In a separate shell, we can then use sudo lldb --attach-pid 133742
to run LLDB
and attach it to the BEAM process.
Notice that as soon as LLDB is done setting up, the BEAM process is frozen. This is
because the debugger puts the process on hold until we use the continue
command, which
resumes execution.
Now, if we again call NifExample.upcase("my string")
, we`ll see that LLDB reacts to the crash,
with a dump like this one:
(lldb) continue
Process 72797 resuming
Process 72797 stopped
* thread #13, name = 'erts_sched_9', stop reason = EXC_BAD_ACCESS (code=1, address=0xb5d5b)

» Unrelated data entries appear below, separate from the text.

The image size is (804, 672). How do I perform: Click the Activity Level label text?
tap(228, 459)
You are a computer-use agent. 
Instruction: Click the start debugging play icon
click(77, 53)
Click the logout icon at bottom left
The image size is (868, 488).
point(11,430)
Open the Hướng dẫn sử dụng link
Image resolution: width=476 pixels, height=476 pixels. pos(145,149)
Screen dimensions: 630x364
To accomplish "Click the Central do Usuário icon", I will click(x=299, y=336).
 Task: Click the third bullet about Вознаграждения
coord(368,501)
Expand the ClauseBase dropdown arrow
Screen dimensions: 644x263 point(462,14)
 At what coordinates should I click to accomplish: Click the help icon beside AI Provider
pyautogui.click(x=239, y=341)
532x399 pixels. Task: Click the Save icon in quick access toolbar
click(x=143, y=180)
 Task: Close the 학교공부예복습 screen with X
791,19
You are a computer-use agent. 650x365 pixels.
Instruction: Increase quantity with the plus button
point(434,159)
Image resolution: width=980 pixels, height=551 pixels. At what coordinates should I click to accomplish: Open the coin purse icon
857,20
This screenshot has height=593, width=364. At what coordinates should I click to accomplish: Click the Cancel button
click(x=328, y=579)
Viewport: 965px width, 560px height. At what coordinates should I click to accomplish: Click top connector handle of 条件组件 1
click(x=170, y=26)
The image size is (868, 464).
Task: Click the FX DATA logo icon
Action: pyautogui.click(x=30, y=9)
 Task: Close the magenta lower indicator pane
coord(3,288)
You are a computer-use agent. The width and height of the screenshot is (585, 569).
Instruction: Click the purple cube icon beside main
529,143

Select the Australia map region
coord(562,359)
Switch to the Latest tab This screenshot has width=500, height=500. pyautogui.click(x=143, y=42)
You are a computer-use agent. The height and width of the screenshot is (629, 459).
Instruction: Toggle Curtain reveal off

frame #0: 0x00000001005a2168 beam.smp`erts_build_proc_bin + 8
beam.smp`erts_build_proc_bin:
-> 0x1005a2168 <+8>: ldr x8, [x2, #0x10]
0x1005a216c <+12>: str x8, [x1, #0x8]
0x1005a2170 <+16>: ldr x8, [x0]
0x1005a2174 <+20>: str x8, [x1, #0x10]
Target 0: (beam.smp) stopped.
We can use bt
to get a more complete backtrace, which, as seen below, points us to my_nif.cc:25:59
.
(lldb) bt
* thread #13, name = 'erts_sched_9', stop reason = EXC_BAD_ACCESS (code=1, address=0xb5d5b)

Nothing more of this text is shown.